* start Records *

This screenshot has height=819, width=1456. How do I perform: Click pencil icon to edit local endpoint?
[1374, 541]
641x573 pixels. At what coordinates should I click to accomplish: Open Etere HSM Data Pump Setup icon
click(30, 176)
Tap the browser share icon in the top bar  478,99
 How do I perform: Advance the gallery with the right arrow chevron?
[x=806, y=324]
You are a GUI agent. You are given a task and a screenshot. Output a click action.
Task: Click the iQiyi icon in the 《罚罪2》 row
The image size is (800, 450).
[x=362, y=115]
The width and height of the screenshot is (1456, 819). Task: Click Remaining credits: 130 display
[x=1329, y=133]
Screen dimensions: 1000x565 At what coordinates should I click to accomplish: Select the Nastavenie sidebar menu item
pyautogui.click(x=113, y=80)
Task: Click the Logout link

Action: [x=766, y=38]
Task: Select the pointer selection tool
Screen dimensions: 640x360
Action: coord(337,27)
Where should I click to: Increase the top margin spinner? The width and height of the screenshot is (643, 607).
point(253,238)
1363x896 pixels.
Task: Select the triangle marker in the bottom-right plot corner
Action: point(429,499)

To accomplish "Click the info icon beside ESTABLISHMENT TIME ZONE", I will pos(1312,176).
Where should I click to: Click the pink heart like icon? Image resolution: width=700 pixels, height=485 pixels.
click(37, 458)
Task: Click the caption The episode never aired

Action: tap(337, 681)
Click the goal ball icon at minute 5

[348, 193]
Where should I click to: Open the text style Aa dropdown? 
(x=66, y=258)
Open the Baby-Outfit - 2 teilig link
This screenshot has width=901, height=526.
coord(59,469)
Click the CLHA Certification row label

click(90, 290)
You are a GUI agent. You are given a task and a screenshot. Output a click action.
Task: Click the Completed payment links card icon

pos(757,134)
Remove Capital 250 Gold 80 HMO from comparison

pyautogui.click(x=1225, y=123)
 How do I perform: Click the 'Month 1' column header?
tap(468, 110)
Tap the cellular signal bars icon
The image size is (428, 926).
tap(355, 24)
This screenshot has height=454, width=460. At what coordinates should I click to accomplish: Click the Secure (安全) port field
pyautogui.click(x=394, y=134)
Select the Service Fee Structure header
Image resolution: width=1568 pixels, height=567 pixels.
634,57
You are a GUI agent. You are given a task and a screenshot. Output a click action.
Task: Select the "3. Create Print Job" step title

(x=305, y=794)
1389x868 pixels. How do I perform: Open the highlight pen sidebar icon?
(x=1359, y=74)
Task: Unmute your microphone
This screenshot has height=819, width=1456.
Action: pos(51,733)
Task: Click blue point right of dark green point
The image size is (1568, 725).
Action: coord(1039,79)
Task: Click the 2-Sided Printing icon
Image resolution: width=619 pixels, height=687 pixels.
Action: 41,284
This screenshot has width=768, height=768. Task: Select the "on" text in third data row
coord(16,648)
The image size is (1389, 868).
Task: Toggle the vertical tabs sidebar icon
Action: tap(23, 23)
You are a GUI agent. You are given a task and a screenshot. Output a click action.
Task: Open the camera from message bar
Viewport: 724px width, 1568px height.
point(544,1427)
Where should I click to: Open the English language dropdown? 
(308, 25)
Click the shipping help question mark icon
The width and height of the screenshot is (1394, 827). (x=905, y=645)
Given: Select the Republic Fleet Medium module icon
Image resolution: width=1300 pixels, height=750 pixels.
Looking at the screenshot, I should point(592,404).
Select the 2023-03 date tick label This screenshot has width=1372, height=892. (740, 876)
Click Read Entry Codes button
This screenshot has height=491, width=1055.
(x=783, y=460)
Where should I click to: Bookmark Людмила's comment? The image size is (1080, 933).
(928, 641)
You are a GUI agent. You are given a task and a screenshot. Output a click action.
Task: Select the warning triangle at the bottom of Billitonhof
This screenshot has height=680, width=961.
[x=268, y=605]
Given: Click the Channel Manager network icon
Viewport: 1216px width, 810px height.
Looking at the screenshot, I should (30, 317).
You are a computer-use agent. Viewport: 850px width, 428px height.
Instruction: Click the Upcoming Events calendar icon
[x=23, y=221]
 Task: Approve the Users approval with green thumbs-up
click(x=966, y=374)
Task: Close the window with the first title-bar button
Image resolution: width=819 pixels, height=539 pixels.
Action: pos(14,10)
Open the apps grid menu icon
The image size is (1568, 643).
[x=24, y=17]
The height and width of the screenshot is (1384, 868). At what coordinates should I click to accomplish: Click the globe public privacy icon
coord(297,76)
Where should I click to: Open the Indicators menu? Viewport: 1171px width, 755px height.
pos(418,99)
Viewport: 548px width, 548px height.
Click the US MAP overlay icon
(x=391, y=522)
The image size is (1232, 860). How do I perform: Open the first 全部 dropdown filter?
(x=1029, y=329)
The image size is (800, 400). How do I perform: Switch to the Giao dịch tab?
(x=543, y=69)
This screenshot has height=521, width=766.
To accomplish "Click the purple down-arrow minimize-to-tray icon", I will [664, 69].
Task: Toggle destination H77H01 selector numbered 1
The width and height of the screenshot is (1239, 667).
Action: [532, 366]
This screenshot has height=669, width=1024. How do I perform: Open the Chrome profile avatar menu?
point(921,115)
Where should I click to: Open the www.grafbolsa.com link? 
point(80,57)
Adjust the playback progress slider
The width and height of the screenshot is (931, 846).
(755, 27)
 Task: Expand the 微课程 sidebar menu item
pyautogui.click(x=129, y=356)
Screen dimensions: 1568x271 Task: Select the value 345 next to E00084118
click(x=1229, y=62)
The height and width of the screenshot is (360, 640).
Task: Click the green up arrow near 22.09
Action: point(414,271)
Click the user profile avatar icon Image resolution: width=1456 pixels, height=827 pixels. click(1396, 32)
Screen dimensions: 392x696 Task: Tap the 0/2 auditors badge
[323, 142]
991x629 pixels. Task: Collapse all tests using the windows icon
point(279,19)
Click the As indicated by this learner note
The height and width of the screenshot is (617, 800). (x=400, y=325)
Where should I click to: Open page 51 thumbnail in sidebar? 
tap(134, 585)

* end Records *

Problem details » Select each line of the material above that contains the word "item" and copy those lines out in full.

Exercise answer »
Screen dimensions: 1000x565 At what coordinates should I click to accomplish: Select the Nastavenie sidebar menu item
 Task: Expand the 微课程 sidebar menu item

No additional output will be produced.